Pressionado pelos sindicatos, o ministro do Planejamento, Paulo Bernardo, convocou ontem uma reunião de emergência com algumas das entidades mais representativas. Durante o encontro, Bernardo explicou que houve uma mudança radical do quadro econômico e que por essa razão o governo não terá outra alternativa a não ser fazer “muita restrição orçamentária” — entre hoje e amanhã o governo anunciará os cortes no Orçamento e a previsão de receitas e despesas para o ano. “Para movimentar a economia abrimos mão de receitas e fizemos desonerações orçamentárias importantes”, reforçou aos sindicalistas.
Do lado das despesas, reforçou Paulo Bernardo, há uma série de compromissos que, a mando do presidente Luiz Inácio Lula da Silva, não sofrerão cortes, entre eles destacou as obras do Programa de Aceleração do Crescimento (PAC), os investimentos na área de educação e os programas sociais. Embora não tenha garantido de forma explícita nem se comprometido com o pagamento dos reajustes aos servidores, Paulo Bernardo tentou tranqüilizar o funcionalismo: “Vamos manter os compromissos com os servidores”, disse aos dirigentes dos sindicatos.

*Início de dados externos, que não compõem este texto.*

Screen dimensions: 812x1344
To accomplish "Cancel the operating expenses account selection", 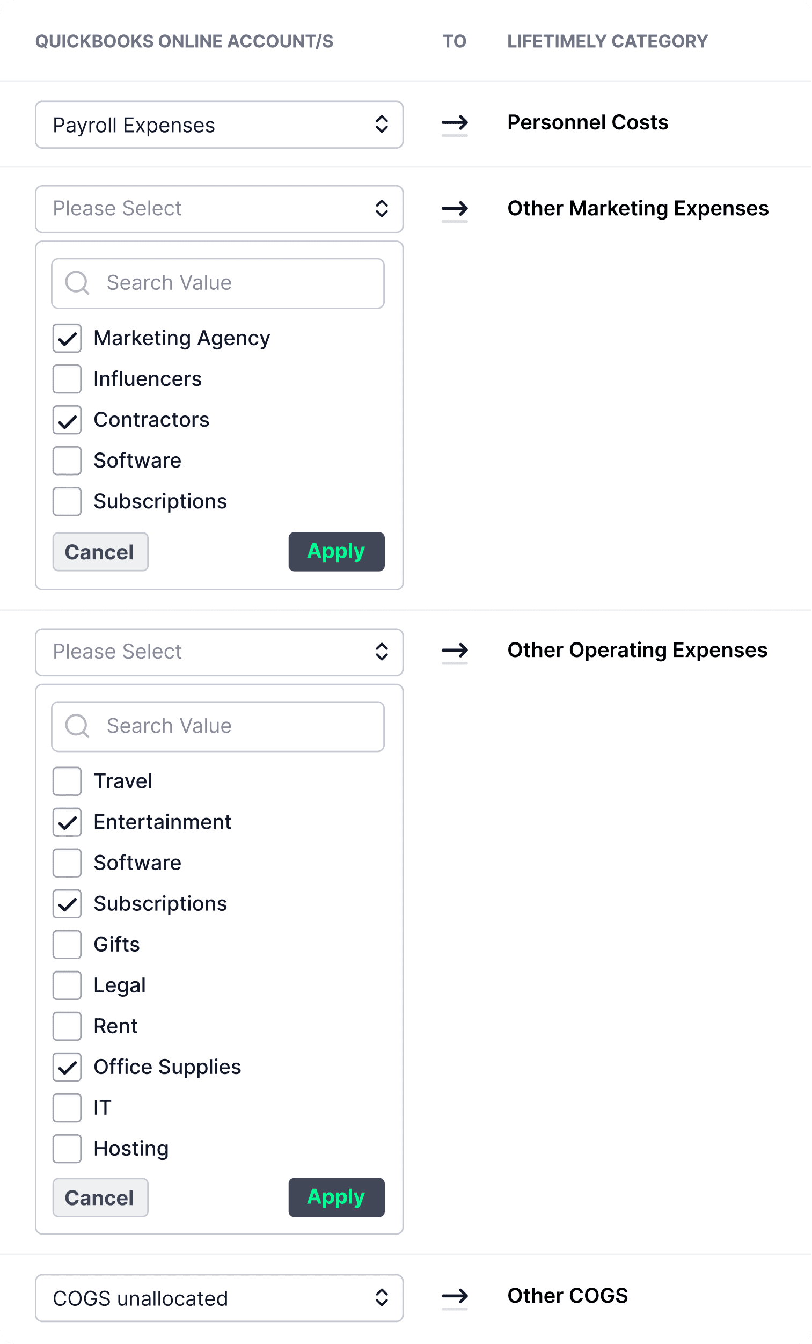I will [x=100, y=1198].
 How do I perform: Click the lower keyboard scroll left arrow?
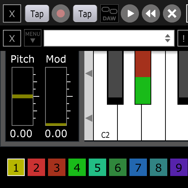89,118
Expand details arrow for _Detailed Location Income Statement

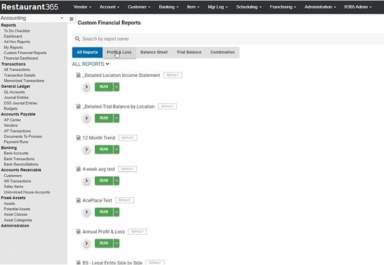point(87,87)
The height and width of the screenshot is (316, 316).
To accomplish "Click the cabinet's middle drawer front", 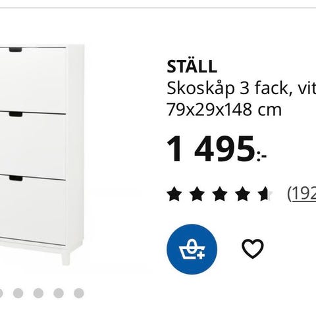I will (33, 145).
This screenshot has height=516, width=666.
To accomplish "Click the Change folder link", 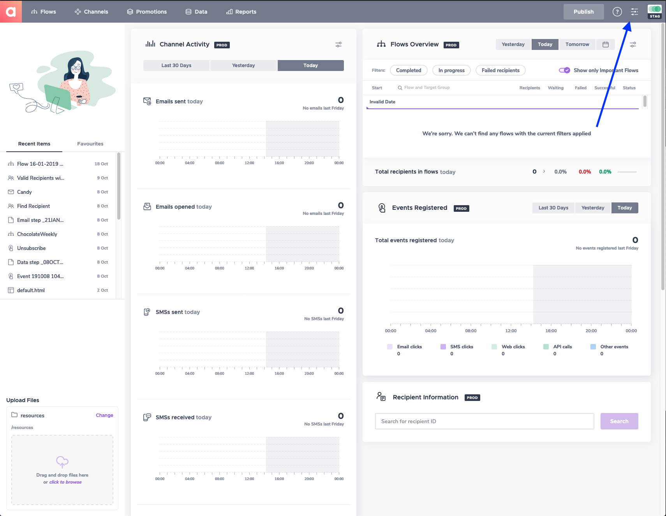I will (104, 415).
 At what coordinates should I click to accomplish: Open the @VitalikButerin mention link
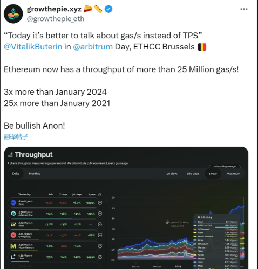point(33,47)
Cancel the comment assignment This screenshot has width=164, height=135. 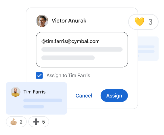[84, 96]
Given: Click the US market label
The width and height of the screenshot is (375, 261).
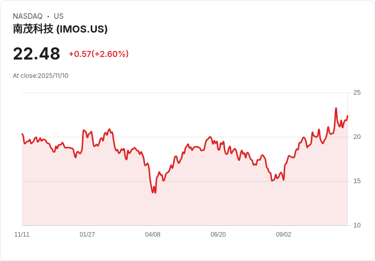Looking at the screenshot, I should [59, 16].
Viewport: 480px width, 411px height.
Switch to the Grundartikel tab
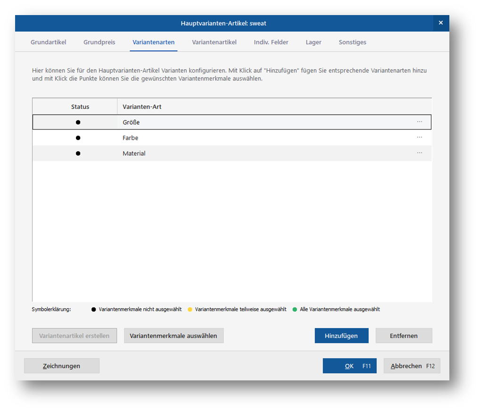coord(49,42)
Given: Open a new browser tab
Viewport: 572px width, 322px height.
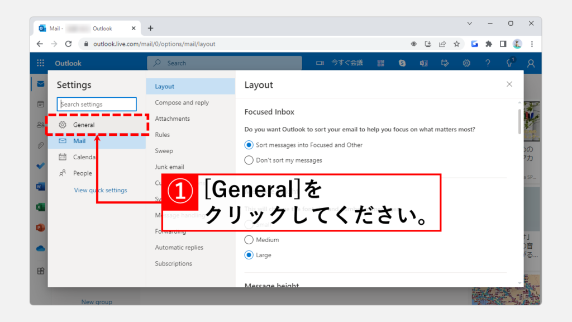Looking at the screenshot, I should coord(150,28).
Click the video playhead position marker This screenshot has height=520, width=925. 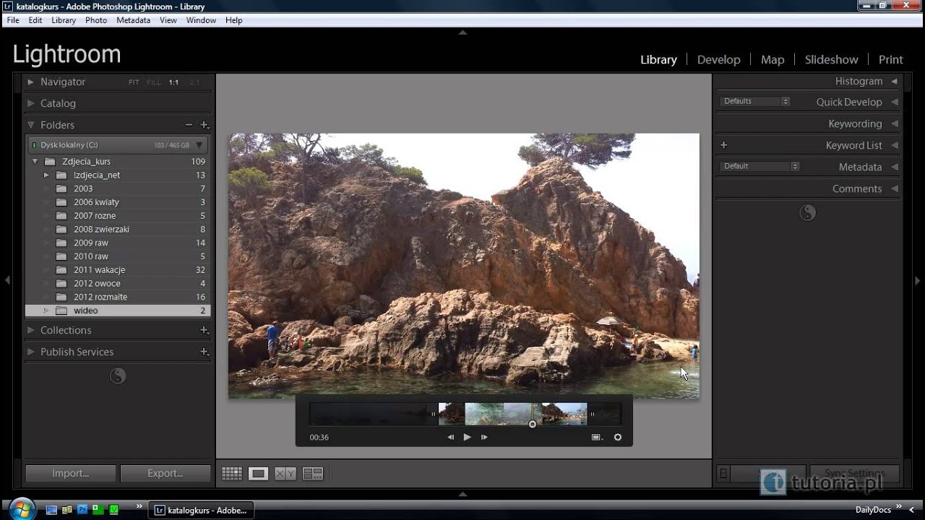click(533, 424)
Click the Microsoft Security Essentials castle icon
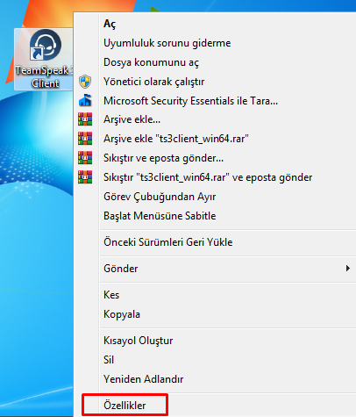 click(x=85, y=100)
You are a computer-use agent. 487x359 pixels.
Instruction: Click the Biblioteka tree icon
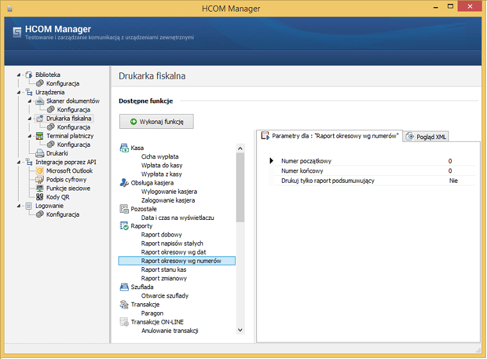pos(29,75)
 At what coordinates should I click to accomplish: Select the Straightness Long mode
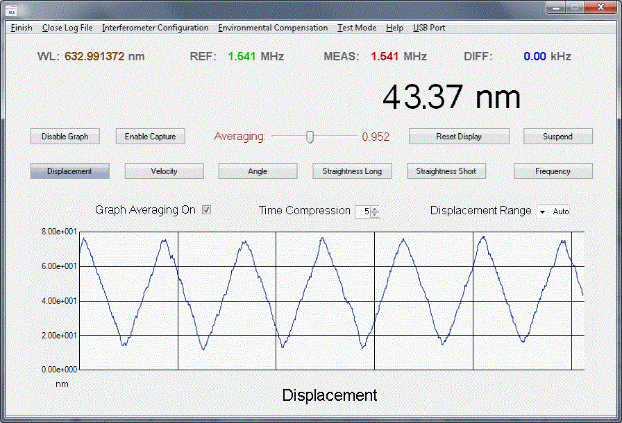coord(352,171)
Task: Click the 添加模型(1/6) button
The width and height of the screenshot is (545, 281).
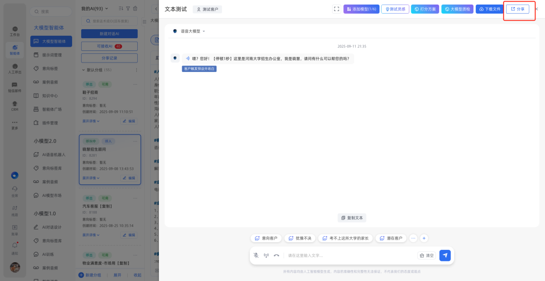Action: pos(361,9)
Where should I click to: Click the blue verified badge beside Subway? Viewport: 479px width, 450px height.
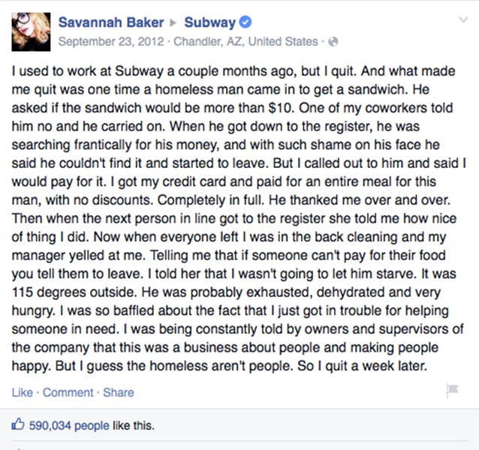245,23
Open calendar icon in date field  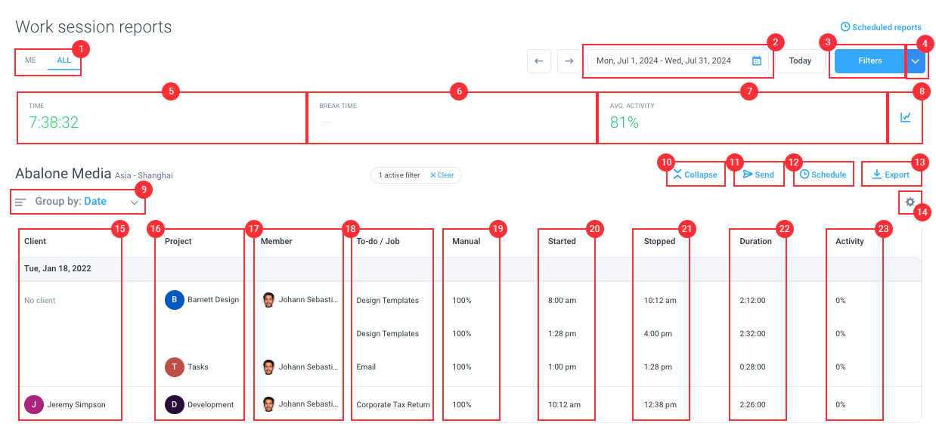tap(756, 61)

Oficialmente, o adiamento não é confirmado, mas o presidente Lula já prepara o terreno para o governo dar a má notícia.
Depois de se reunir com alguns de seus principais conselheiros no Palácio do Planalto — entre eles os ministros Guido Mantega (Fazenda), Paulo Bernardo e Dilma Rousseff (Casa Civil) —, Lula disse, no Rio de Janeiro, que a intenção é respeitar o calendário acertado com as entidades sindicais e pagar, de forma escalonada até 2010, os reajustes aprovados por meio de leis enviadas ao Congresso e que envolvem cerca de 1,8 milhão de servidores entre ativos, inativos, pensionistas civis e militares.
Lula, no entanto, advertiu que há condições para que isso aconteça. “Temos um acordo, a minha ideia é cumprir esse acordo. Só não cumprirei o acordo se houver anormalidade”, justificou. Segundo ele, junho é a data fatal para tomar uma decisão definitiva sobre o assunto — em julho a grande parte das categorias beneficiadas têm parcelas do aumento a receber.
“Com muita paciência, tenho toda a vontade de cumprir o acordo, porque como vim do movimento sindical, sei o quanto é bom a gente cumprir as palavras, cumprir os acordos que a gente tem e que a gente faz com os funcionários públicos, que a gente faz com os empresários, que a gente faz com os trabalhadores. Então, a minha ideia é cumprir. Deus queira que volte à normalidade logo, para que a gente não tenha que mexer em nada”, reforçou.
Divergências – Dentro do governo a manutenção do gasto extra com a folha de pessoal — só neste ano os reajustes custarão R$ 28,4 bilhões — divide opiniões. A área econômica defende a reprogramação imediata dos acordos com base no artifício legal aprovado na Câmara e no Senado que atrela o comportamento das receitas ao pagamento das parcelas restantes. Já a ministra Dilma Rousseff, preferida por Lula para concorrer à sucessão de 2010, e o próprio presidente desaprovam a medida por acreditarem que o adiamento traria desgastes políticos irreparáveis.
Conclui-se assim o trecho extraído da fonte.